Per ogni affermazione scrivi sì o no, a seconda che sia d'accordo con il testo oppure no. Aggiungi le parole del testo che decidono, copiate tali e quali. 1. La poesia del 22 ottobre 2018 dice che bastano fatti, dati e documenti. 2. Alla madre fu trovata una metastasi ai polmoni quattro anni dopo l'intervento al seno. 3. Quando le fu trovata la metastasi, la madre aveva 60 anni.

_TESTO_
>>>
22 ottobre 2018

LA POESIA SERVE DISPERATAMENTE


S'impone la ferocia dell'ignoranza
ma anche la presunzione del sapere.
Schiacciati
aggrovigliati nei racconti
confusi nelle spiegazioni
Intasati dalle informazioni.

Necessità di svuotare il troppo pieno
di risentire la nostalgia del vuoto
la fame dell'oltre
la sete dell'altro.

Desiderare l'asimmetrica armonia dell'alterità.
Non più solo fatti, dati, documenti
ma quel soffio che squaderna
quello straziante squarcio sul già noto.

Una visione
una briciola di futuro sull'immensa memoria delle origini.

Non acrobazie di pensieri
né giochi di parole.
Dare spazio all'indeterminato
all'intreccio di connessioni
all'inatteso.

Sì, per restare umani
"serve disperatamente
la poesia".


11 ottobre 2018

QUEL QUALCOSA CHE CAMBIA IL SENSO DI TUTTO


Ogni  40 giorni ero costretta a quel soffocante rito dell’attesa. A quando la “condanna a morte”?  Dopo quattro anni dal suo intervento al seno, a mia madre era stata diagnosticata una metastasi ai polmoni. Aveva 57 anni. Ero io, la forte della famiglia, a recarmi a ritirare gli esami di controllo e in quegli attimi-minuti-ore le lancette dell’orologio, pur girando regolarmente, per me si arrestavano. Quegli spazi di tempo fuori del tempo si assommarono e mi scavarono dentro spelonche di paure. Una nuvola di interrogativi sovrastava il mio pozzo d’incolmabile solitudine, abitato da ombre bianche di camici frettolosi e da odori nauseabondi di veleni somministrati con disinvoltura sotto etichette di medicinali salvifici. 
Mia madre spirò tra le mie braccia vacillanti, corpo straziato da cinque anni di angoscia e dagli ultimi otto mesi di sofferenze, durante i quali aveva perso anche la lucidità mentale, probabilmente a causa di una chemio devastante.
<<<
_DATI_
>>>
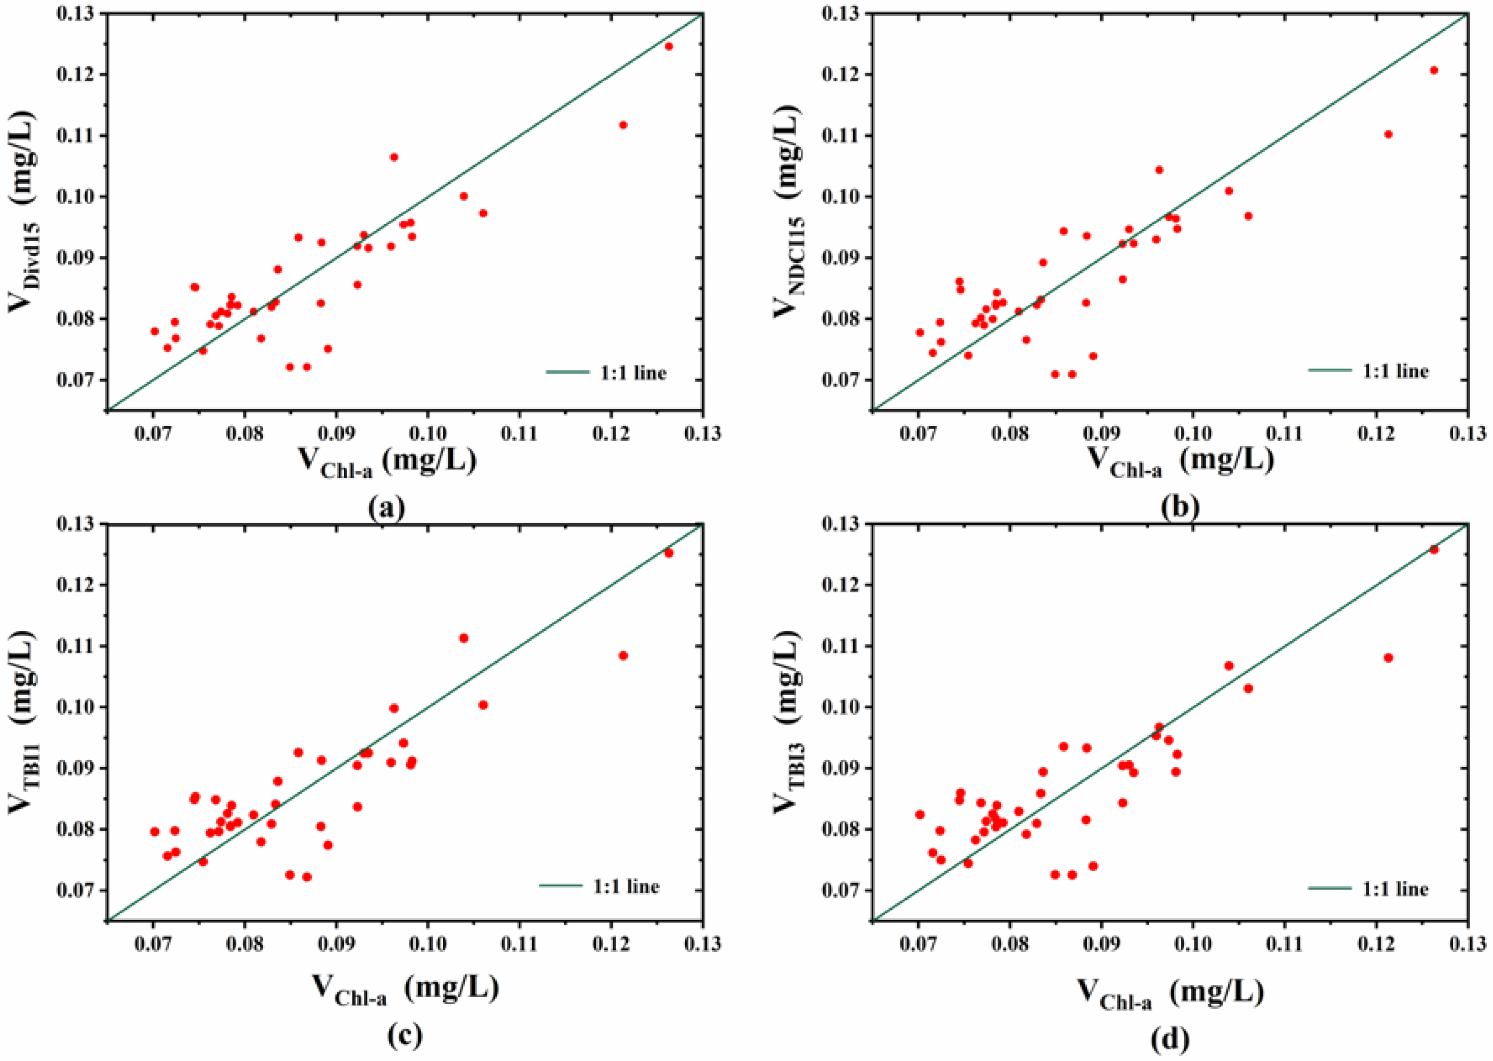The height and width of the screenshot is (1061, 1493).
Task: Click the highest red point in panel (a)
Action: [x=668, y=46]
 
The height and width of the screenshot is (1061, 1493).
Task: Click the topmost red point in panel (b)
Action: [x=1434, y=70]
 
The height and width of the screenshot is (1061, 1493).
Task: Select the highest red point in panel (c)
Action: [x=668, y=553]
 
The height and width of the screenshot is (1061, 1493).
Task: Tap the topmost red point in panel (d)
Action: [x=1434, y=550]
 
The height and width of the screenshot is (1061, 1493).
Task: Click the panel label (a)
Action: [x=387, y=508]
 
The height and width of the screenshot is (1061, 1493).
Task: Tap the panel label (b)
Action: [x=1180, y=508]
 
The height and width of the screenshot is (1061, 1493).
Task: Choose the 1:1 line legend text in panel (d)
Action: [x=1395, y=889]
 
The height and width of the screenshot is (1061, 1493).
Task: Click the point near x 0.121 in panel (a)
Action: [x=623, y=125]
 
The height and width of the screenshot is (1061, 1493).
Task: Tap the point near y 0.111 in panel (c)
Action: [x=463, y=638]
<<<
_SOLUZIONE_
1. No: «Non più solo fatti, dati, documenti»
2. Sì: «Dopo quattro anni dal suo intervento al seno, a mia madre era stata diagnosticata una metastasi ai polmoni.»
3. No: «Aveva 57 anni.»